Then she seemed to repent of this allusion, and hastily added, “A
woman’s days are so tedious that it is a boon to leave even one of
them out of the account.”
The foregoing conversation had
been carried on in a mood in which all imaginative people, whether
artists or poets, love to indulge. In this frame of mind, they
sometimes find their profoundest truths side by side with the
idlest jest, and utter one or the other, apparently without
distinguishing which is the most valuable, or assigning any
considerable value to either. The resemblance between the marble
Faun and their living companion had made a deep, half-serious,
half-mirthful impression on these three friends, and had taken them
into a certain airy region, lifting up, as it is so pleasant to
feel them lifted, their heavy earthly feet from the actual soil of
life. The world had been set afloat, as it were, for a moment, and
relieved them, for just so long, of all customary responsibility
for what they thought and said.
It might be under this
influence—or, perhaps, because sculptors always abuse one another’s
works—that Kenyon threw in a criticism upon the Dying
Gladiator.
“I used to admire this statue
exceedingly,” he remarked, “but, latterly, I find myself getting
weary and annoyed that the man should be such a length of time
leaning on his arm in the very act of death.

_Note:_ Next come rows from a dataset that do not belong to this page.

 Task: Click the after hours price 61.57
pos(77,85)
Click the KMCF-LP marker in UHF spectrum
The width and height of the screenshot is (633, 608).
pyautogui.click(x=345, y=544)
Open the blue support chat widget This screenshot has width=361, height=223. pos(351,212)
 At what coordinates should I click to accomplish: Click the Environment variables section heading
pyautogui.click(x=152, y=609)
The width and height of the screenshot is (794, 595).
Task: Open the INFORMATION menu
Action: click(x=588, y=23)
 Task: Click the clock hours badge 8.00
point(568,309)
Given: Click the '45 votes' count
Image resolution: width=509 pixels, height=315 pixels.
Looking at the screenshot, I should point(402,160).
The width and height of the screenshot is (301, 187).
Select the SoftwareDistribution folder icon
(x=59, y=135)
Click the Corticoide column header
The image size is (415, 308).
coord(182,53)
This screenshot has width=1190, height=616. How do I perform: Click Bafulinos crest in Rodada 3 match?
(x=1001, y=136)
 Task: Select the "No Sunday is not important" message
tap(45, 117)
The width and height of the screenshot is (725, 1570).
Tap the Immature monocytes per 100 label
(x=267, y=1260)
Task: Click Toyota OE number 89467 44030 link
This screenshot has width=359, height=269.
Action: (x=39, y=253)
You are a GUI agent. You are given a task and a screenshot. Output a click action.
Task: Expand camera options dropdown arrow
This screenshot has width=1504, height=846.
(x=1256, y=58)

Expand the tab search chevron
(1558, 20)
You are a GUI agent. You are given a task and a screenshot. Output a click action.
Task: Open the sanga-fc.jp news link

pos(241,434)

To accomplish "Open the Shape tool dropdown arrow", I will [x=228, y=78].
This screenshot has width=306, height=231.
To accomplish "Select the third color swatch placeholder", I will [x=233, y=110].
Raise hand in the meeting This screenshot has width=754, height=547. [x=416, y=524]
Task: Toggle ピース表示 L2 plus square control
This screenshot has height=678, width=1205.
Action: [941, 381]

If he is so terribly
hurt, why does he not sink down and die without further ado?
Flitting moments, imminent emergencies, imperceptible intervals
between two breaths, ought not to be incrusted with the eternal
repose of marble; in any sculptural subject, there should be a
moral standstill, since there must of necessity be a physical one.
Otherwise, it is like flinging a block of marble up into the air,
and, by some trick of enchantment, causing it to stick there. You
feel that it ought to come down, and are dissatisfied that it does
not obey the natural law.”
“I see,” said Miriam
mischievously, “you think that sculpture should be a sort of
fossilizing process. But, in truth, your frozen art has nothing
like the scope and freedom of Hilda’s and mine. In painting there
is no similar objection to the representation of brief snatches of
time,—perhaps because a story can be so much more fully told in
picture, and buttressed about with circumstances that give it an
epoch. For instance, a painter never would have sent down yonder
Faun out of his far antiquity, lonely and desolate, with no
companion to keep his simple heart warm.”
“Ah, the Faun!” cried Hilda, with
a little gesture of impatience; “I have been looking at him too
long; and now, instead of a beautiful statue, immortally young, I
see only a corroded and discolored stone. This change is very apt
to occur in statues.”
“And a similar one in pictures,
surely,” retorted the sculptor. “It is the spectator’s mood that
transfigures the Transfiguration itself. I defy any painter to move
and elevate me without my own consent and assistance.”
“Then you are deficient of a
sense,” said Miriam.
The party now strayed onward from
hall to hall of that rich gallery, pausing here and
there, to look at the multitude
of noble and lovely shapes, which have been dug up out of the deep
grave in which old Rome lies buried. And still, the realization of
the antique Faun, in the person of Donatello, gave a more vivid
character to all these marble ghosts. Why should not each statue
grow warm with life! Antinous might lift his brow, and tell us why
he is forever sad. The Lycian Apollo might strike his lyre; and, at
the first vibration, that other Faun in red marble, who keeps up a
motionless dance, should frisk gayly forth, leading yonder Satyrs,
with shaggy goat-shanks, to clatter their little hoofs upon the
floor, and all join hands with Donatello! Bacchus, too, a rosy
flush diffusing itself over his time- stained surface, could come
down from his pedestal, and offer a cluster of purple grapes to
Donatello’s lips; because the god recognizes him as the woodland
elf who so often shared his revels. And here, in this sarcophagus,
the exquisitely carved figures might assume life, and chase one
another round its verge with that wild merriment which is so
strangely represented on those old burial coffers: though still
with some subtile allusion to death, carefully veiled, but forever
peeping forth amid emblems of mirth and riot.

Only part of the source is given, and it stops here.